First-time student borrowers must complete entrance counseling before they can receive the first disbursement of a Direct Loan, and all student Direct Loan borrowers must complete exit counseling shortly before they cease to be enrolled on at least a half-time basis. There is a special counseling requirement for student and parent Direct PLUS Loan borrowers who meet the requirements to receive a Direct PLUS Loan after having been determined to have an adverse credit history. This chapter discusses the counseling requirements for Direct Loan borrowers and associated school responsibilities.
Entrance counseling is required for all first-time student Direct Subsidized Loan, Direct Unsubsidized Loan, and Direct PLUS Loan borrowers. Entrance counseling is not required for parent Direct PLUS Loan borrowers.
For this purpose, a first-time Direct Subsidized Loan or Direct Unsubsidized Loan borrower is someone who has not received a prior Direct Subsidized Loan, Direct Unsubsidized Loan, Subsidized Federal Stafford Loan, Unsubsidized Federal Stafford Loan, or Federal SLS Loan. In the case of a graduate or professional student who requests a Direct PLUS Loan, a first-time Direct PLUS Loan borrower is someone who has not received a prior student Direct PLUS Loan or student Federal PLUS Loan. Subsidized and Unsubsidized Federal Stafford Loans, Federal SLS Loans, and Federal PLUS Loans are loan types that were made under the Federal Family Education Loan (FFEL) Program.
Before making the first disbursement of a Direct Subsidized Loan, Direct Unsubsidized Loan, or student Direct PLUS Loan to a first-time borrower, you must ensure that the student receives entrance counseling.
Entrance counseling provides borrowers with comprehensive information on the terms and conditions of the loan they are about to receive, and their responsibility for repaying the loan. This information may be provided during an in-person counseling session, on a separate written form that the borrower signs and returns to the school, or online or by interactive electronic means, with the borrower acknowledging receipt of the information.
If entrance counseling is conducted online or through interactive electronic means, your school must take reasonable steps to ensure that students finish the counseling, which may include completing a test of their understanding of the terms and conditions of the loan. If a standardized, interactive electronic tool is used for counseling, you must give the borrower any required information that is not addressed in the tool either in person or in a separate written or electronic document.
Your school must have someone with expertise in the Title IV programs reasonably available shortly after the counseling to answer students’ questions. As an alternative, if students are enrolled in an approved correspondence, distance education, or study-abroad program, they may be provided with written counseling materials before the loan is disbursed.

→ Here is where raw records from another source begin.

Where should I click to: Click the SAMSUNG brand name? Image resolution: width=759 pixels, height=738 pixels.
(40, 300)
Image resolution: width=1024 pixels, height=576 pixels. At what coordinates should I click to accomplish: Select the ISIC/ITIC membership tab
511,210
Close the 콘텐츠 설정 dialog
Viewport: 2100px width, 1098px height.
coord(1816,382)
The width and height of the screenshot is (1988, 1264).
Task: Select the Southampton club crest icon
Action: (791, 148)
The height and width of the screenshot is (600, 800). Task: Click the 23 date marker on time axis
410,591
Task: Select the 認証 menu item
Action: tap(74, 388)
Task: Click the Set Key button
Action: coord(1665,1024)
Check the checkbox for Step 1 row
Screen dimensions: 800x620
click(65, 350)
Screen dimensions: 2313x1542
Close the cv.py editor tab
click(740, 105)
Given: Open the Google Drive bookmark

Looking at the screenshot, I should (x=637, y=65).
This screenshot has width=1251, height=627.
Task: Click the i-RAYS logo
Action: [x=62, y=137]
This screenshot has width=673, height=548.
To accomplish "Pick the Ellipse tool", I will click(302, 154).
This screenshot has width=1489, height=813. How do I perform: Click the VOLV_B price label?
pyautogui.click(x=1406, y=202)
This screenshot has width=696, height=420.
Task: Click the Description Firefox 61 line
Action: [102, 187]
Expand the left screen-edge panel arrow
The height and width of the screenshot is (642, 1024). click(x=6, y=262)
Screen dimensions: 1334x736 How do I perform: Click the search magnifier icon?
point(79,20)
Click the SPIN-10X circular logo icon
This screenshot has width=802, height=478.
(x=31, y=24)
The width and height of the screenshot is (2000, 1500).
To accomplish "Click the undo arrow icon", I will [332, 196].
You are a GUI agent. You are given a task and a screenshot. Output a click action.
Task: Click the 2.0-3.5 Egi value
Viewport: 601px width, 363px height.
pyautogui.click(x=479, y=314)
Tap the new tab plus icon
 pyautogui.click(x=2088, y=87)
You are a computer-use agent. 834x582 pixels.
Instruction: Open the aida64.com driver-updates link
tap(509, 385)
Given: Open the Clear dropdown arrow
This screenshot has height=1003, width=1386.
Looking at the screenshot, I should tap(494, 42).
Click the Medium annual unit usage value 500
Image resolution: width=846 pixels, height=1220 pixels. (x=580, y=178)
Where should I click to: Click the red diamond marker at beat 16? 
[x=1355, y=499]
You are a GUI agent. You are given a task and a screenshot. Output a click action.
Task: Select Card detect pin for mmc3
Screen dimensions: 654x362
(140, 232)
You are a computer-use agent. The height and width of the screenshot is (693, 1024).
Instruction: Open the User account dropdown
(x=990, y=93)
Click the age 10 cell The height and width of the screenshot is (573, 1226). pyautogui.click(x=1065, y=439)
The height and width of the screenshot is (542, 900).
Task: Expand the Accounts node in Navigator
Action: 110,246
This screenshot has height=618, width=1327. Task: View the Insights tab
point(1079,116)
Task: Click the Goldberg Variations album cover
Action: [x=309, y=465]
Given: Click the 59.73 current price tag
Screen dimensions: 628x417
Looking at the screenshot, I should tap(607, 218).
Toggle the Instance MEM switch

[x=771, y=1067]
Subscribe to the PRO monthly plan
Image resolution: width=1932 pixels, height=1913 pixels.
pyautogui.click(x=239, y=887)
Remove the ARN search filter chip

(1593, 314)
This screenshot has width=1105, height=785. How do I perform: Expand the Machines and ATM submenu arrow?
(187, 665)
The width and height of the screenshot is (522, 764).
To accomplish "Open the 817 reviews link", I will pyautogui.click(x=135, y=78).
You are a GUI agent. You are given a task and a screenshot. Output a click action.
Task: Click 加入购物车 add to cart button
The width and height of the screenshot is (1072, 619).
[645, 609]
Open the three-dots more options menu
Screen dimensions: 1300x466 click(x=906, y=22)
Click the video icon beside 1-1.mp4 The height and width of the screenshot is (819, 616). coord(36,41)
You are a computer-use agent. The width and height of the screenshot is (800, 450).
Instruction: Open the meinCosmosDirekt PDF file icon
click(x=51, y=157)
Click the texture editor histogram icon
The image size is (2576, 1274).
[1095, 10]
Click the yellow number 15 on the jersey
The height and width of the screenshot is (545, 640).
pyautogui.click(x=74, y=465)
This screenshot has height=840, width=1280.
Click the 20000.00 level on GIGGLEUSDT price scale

You may not require that students complete additional counseling beyond entrance counseling. However, your entrance counseling policy can require more than the minimum specified by the regulations as long as the additional requirements are reasonable as to time, effort, and relevance to the students’ borrowing and are not administered in a way that unreasonably impedes students’ ability to receive Direct Loans in a timely manner. For example, your entrance counseling can include one or more of the following:
Extra information as part of in-person individual or group training or through your website, other electronic means, written materials, or different methods;
A requirement for first-time student borrowers to take a test or evaluation of what they learned in counseling (though you cannot establish a passing score that they must achieve to get a Direct Loan);
A requirement for students to complete a worksheet, budget, or other exercise designed to improve financial literacy and understanding of the implications of borrowing (but you cannot require them to justify the need for a loan); or
A requirement for students to participate in a workshop, loan orientation presentation, or similar activity.
Also, although you cannot mandate it, you can encourage borrowers to participate in counseling beyond entrance counseling to be better informed about borrowing, the terms of their Direct Loans, their repayment responsibilities and options, and the consequences of default. Your school also has the academic prerogative to provide financial literacy classes, on a credit or non-credit basis, that include information on budgeting, debt management, anticipated earnings by profession, elements of loan counseling, etc., though eligibility for a Direct Loan cannot be contingent on completion of such a class.